Ontem foi dia de praia.  O pai e a menina foram de Metro e saíram em Matosinhos Sul.  Acomodaram-se perto do mar, com a praia ainda vazia, e deixaram o vento baloiçar as cores do guarda-sol enquanto faziam castelos de areia.  Algumas nuvens corriam no céu azul, criando sombras rápidas sobre as pequenas dunas mornas.  A menina estava tão contente que não sabia por onde começar e mesmo com os moldes exatos para fazer um polvo violeta, um pato amarelo, um barco verde e uma estrela do mar vermelha, preferiu voltar à calçada, perto do bar, onde já lá estavam outras crianças a brincar numa casa em plástico.  Experimentou todos os brinquedos, comeu bolachas, bebeu água até que chegou a hora de voltar para preparar o almoço.  No caminho de volta quis segurar o guarda-sol com os dois braços, como se abraçasse todas as cores do arco-íris.

domingo, junho 08, 2008

Comentário ao post da fadinha-cozinheira

A avó mal vê a hora de provar essas iguarias feitas por tão linda fada-cozinheira. Já se imagina a entrar nessa cozinha de sonho, a estender as mãos para pegá-las, a levá-las à boca, a fechar os olhos para melhor apreciá-las... (Hummm! Que delícia é viver e inventar!) E depois, ou talvez antes, a estender os braços para envolver essa menina mágica com um abraço ao mesmo tempo muito forte e muito delicado, para não amassar tão fofas asinhas.
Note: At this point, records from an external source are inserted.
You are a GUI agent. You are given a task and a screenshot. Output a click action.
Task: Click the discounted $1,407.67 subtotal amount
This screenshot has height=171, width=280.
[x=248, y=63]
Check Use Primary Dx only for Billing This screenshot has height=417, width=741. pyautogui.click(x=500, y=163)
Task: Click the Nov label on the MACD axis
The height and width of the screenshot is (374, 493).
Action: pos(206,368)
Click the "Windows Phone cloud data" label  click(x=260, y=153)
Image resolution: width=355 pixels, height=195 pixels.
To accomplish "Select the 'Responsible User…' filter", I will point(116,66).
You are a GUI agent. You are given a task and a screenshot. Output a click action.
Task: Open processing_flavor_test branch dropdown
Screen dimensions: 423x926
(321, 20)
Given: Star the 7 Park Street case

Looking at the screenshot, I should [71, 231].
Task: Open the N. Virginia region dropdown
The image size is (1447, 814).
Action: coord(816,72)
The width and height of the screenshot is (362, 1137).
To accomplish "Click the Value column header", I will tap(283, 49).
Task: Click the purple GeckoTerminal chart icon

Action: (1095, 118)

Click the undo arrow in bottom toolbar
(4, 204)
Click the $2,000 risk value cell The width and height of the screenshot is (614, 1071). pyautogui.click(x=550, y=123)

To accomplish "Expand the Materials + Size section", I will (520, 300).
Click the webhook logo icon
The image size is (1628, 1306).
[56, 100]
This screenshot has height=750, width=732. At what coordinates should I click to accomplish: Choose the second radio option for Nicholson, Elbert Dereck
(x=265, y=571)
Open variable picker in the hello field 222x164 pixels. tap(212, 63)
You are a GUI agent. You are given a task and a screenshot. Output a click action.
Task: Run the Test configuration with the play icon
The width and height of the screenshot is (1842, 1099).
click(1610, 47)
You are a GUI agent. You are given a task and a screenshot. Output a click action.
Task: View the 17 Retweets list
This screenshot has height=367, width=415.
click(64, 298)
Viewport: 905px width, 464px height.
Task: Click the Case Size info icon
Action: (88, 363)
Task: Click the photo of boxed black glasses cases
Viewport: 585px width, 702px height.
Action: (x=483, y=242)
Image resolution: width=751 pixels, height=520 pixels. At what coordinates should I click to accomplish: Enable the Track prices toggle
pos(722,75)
A pérola que o meu irmão me deu


Claro que é o melhor doce caseiro do mundo. Há pequeninas fadas-cozinheiras que conseguem transformar tudo em alimentos e estes, uma vez preparados, são trazidos nas mãos em forma de concha. Quem os come fica imediatamente feliz e agradece ao Mundo a possibilidade de ter por perto tão perfeita criatura.

terça-feira, junho 03, 2008

Coisas de criança 22 - a nossa casa

NossaCasa

O que a madrinha lhe havia criado com os individuais de plástico, imaginando um telhado entre as duas, agora a menina redescobria numa outra casa em que até conseguia entrar.  O pai rearrumou todo o quarto, e conseguiu um espaço para montá-la.  Após colher as maçãs, tratou de fazer a sua especialidade, tirando de algum lugar, provavelmente de um armário, uma panela que lhe permitisse cozê-las em lume brando.  O doce era feito à gosto, apurando com o tempo de cozedura.  O pai divertia-se com a alegria contagiante da menina.  Quando ficou pronto, a menina estendeu a mão pela porta e disse:

- Prova, papá.

Aquele era o melhor doce caseiro do mundo.